페이지 이미지
PDF
ePub

(d) The fifth paragraph (12 U.S.C. 323) of such section 9 is hereby repealed. (e) The first sentence of the paragraph which, prior to the repeal made by subsection (d) of this section, was the ninth paragraph (12 U.S.C. 327) of such section 9, is amended by striking out "stock" and inserting in lieu thereof "certificate of membership".

(f) The paragraph which, prior to the repeal made by subsection (d) of this section, was the tenth paragraph (12 U.S.C. 328) of such section 9, is amended (1) by striking out, in the first sentence thereof, "all of its holdings of capital stock” and inserting in lieu thereof "certificate of membership", (2) by striking out the second proviso of the first sentence thereof, (3) by striking out, in the last sentence thereof, "stock holdings" and inserting in lieu thereof "certificate of membership", and (4) by striking out, in the last sentence thereof, “a refund of its cash paid subscription with interest at the rate of one-half of one per centum per month from date of last dividend, if earned, the amount refunded in no event to exceed the book value of the stock at that time, and shall likewise be entitled to".

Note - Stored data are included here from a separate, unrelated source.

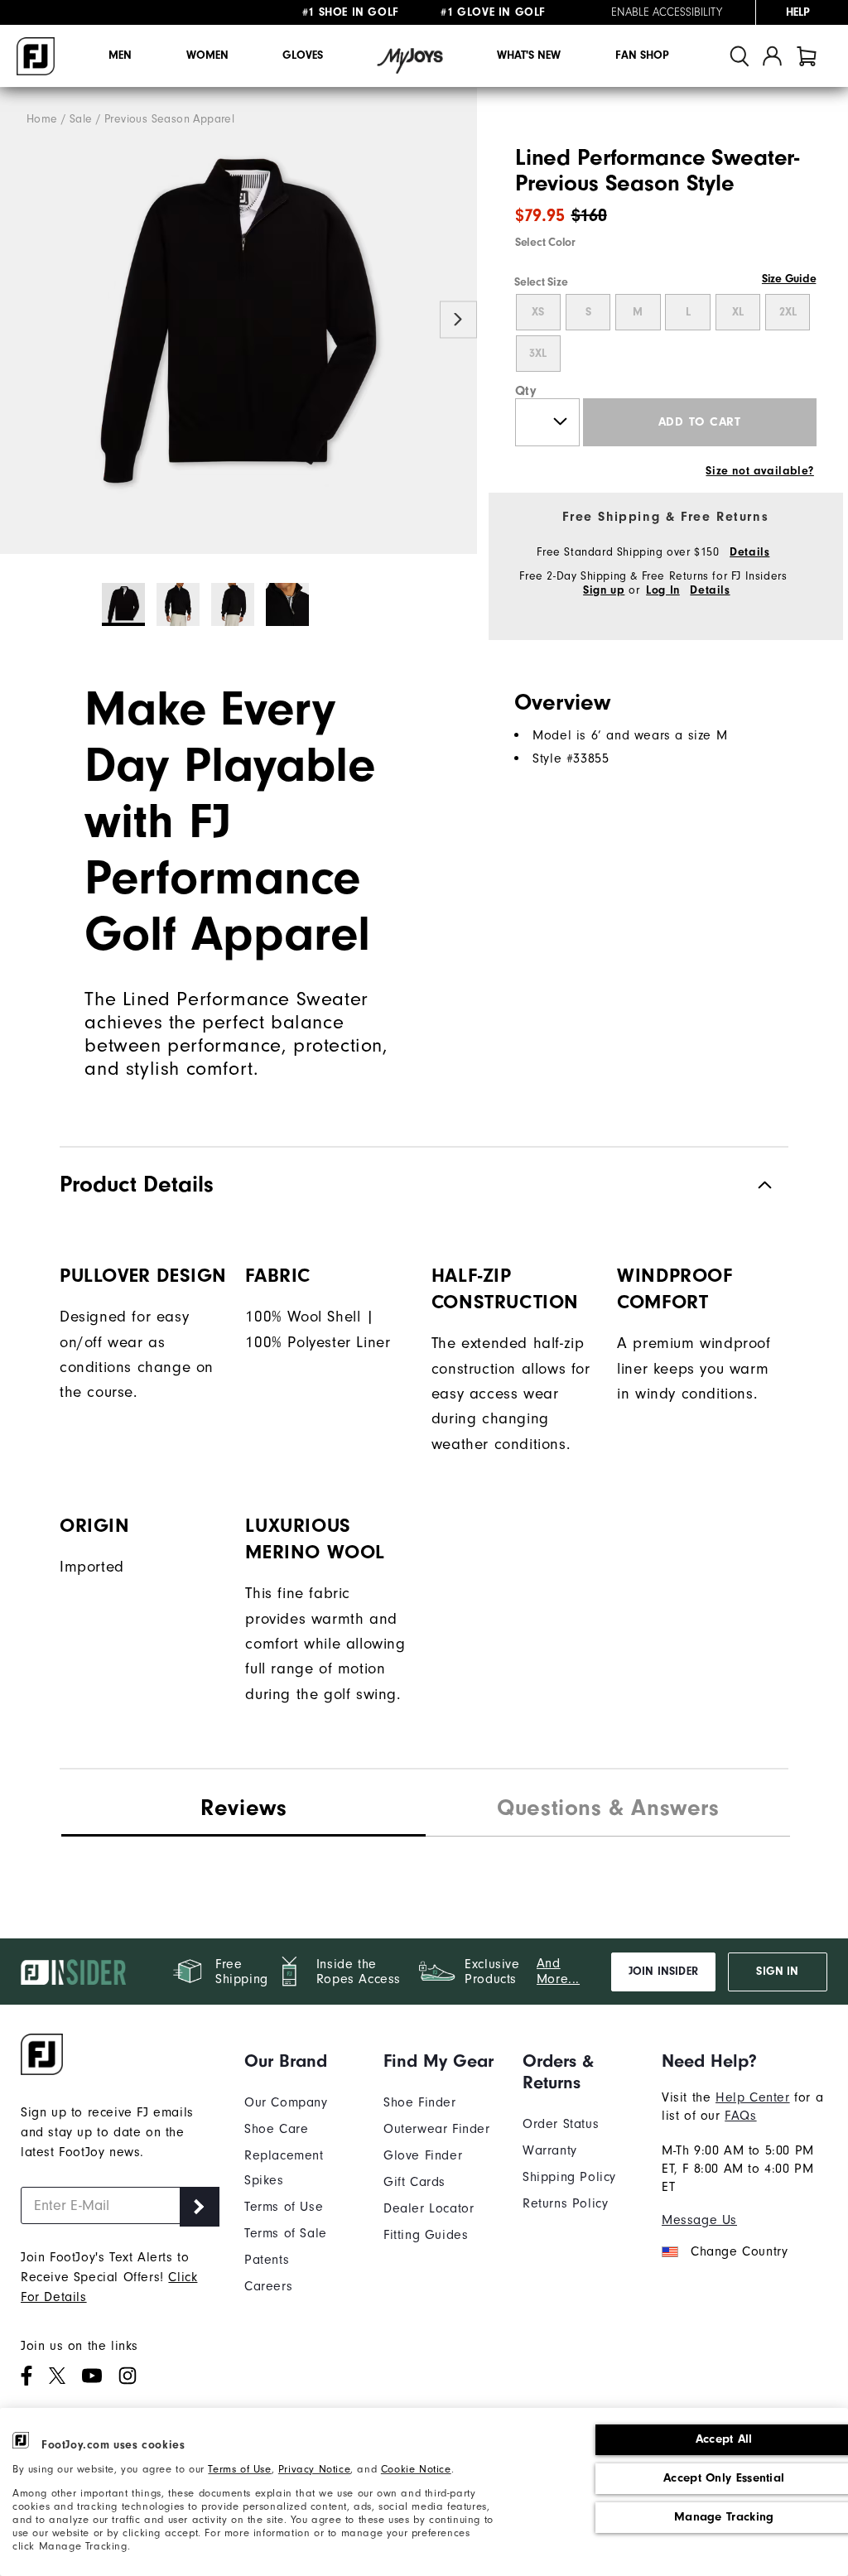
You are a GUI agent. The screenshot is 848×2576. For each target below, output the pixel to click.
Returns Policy (565, 2203)
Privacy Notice (314, 2469)
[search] (739, 56)
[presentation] (608, 1810)
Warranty (550, 2150)
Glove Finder (422, 2155)
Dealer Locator (428, 2208)
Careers (268, 2286)
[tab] (806, 56)
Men (120, 55)
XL (738, 312)
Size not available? (759, 471)
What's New (529, 55)
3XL (538, 353)
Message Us (699, 2219)
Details (749, 552)
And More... (558, 1971)
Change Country (739, 2251)
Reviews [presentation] (243, 1807)
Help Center (753, 2097)
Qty (526, 390)
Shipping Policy (569, 2176)
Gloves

(g) The paragraph which, prior to the repeal made by subsection (d) of this section, was the sixteenth paragraph (12 U.S.C. 333) of such section 9, is amended (1) by striking out, in the first sentence thereof, ", except that any such savings bank shall subscribe for capital stock of the Federal reserve bank an amount equal to six-tenths of 1 per centum of its total deposit liabilities as shown by the most recent report of examination of such savings bank preceding its admission to membership", (2) by striking out all the remaining sentences of such paragraph except the last sentence thereof, and (3) by striking out, in the last sentence of such paragraph, ", except as otherwise hereinbefore provided with respect to capital stock".

(h) The paragraph which, prior to the repeal made by subsection (d) of this section, was the twenty-second paragraph (12 U.S.C. 337) of such section 9, is amended (1) by striking out, in the second sentence thereof, "stock", and inserting in lieu thereof "certificate of membership", and (2) by striking out, in the last sentence thereof, "stock", and inserting in lieu thereof "certificates of membership".

(i) The last paragraph (12 U.S.C. 338) of such section 9 is amended by striking out, in the last sentence thereof, "stock", and inserting in lieu thereof "certificates of membership".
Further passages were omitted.